When the MSC Vega docked at the Port of Los Angeles on Nov. 12, among the thousands of shipping containers on board were more than 136 tonnes of cargo destined for The Brick, one of Canada’s largest furniture and appliance outlets.
The 31 containers in that shipment held fridges sold under The Brick’s Brada label and made by Changhong Meiling — a Chinese company on a U.S. sanctions list for allegedly using forced labour from China’s Uighur population.
It was one of nearly 400 shipments since 2018 from Chinese manufacturers accused of serious human rights violations to Canadian businesses, a joint investigation by the Toronto Star and Guelph Mercury Tribune has found.

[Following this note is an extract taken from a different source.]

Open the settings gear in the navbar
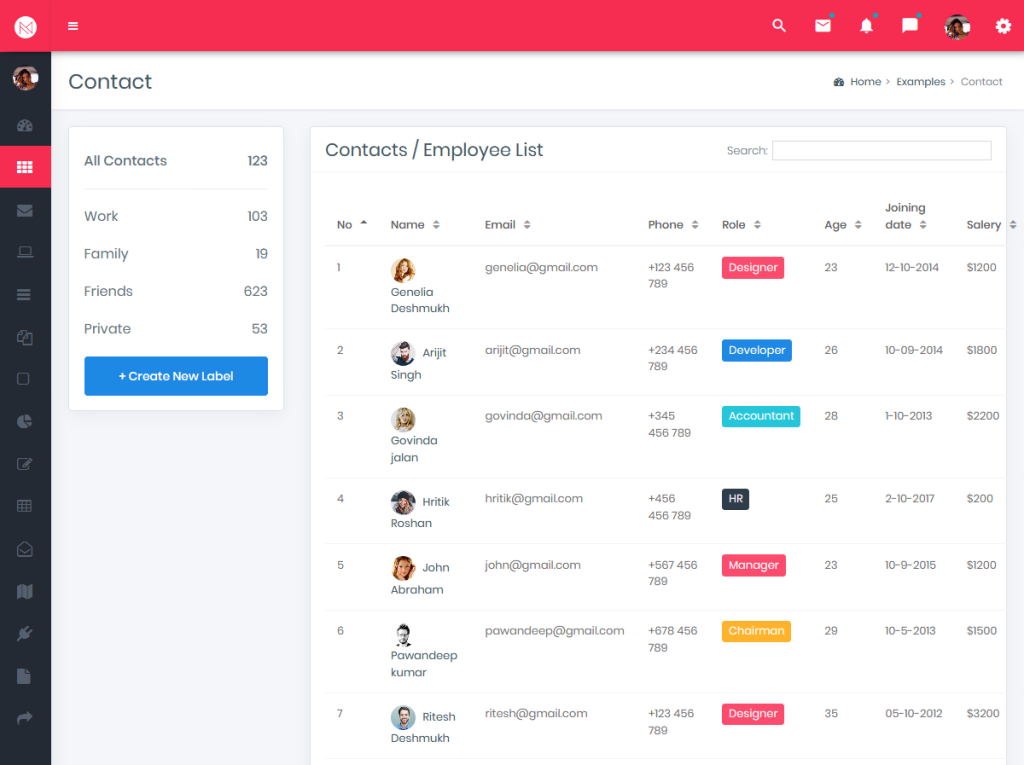 coord(1003,26)
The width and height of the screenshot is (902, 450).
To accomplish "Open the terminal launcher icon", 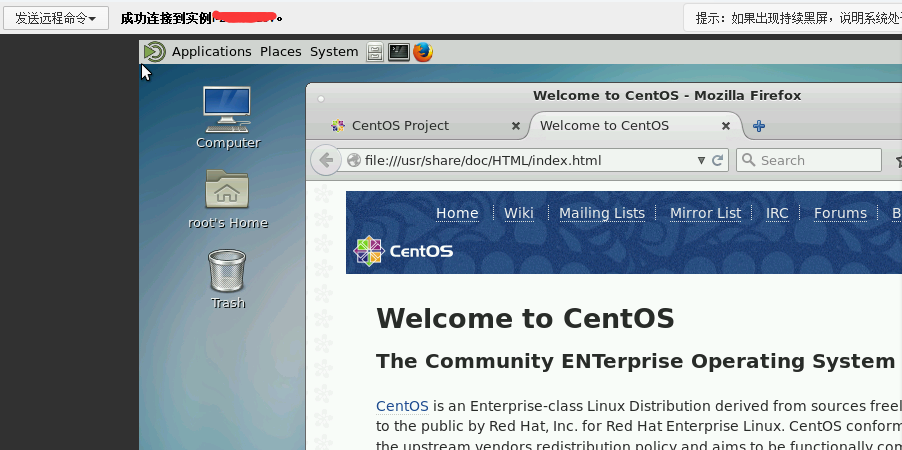I will click(x=399, y=52).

Canada’s China Class screwed people out of jobs by outsourcing manufacturing. Benefiting from slave labour is a feature not a bug in their circles. These are the people who govern us and insist they have our best interests at heart.
This is a Globe article from 2003 – go incognito – Appliance makers in Canada a dying breed
John Wood looks around him at the remnants of the Canadian appliance industry.
In 1964, he said, 37 Canadian companies manufactured washing machines, stoves and refrigerators. Today, there are four. Workers in the industry used to total 10,000. Now, there are 2,500.
By next year, Mr. Wood said, he’ll be looking at just three manufacturers.
“It’s sad,” said Mr. Wood, president and chief executive officer of Guelph, Ont.-based W.C. Wood Co. Ltd., the last Canadian-owned appliance manufacturer in the country. “We’re the only one in North America that is still family owned.”
He looks at a list of famous old brands. Inglis, Westinghouse, Kenmore, Beaumark, Admiral, Frigidaire, Moffat and McClary are either gone or made by a contract manufacturer, somewhere, anywhere in the world. And he wonders what will happen over the next year or so when two more companies pull back.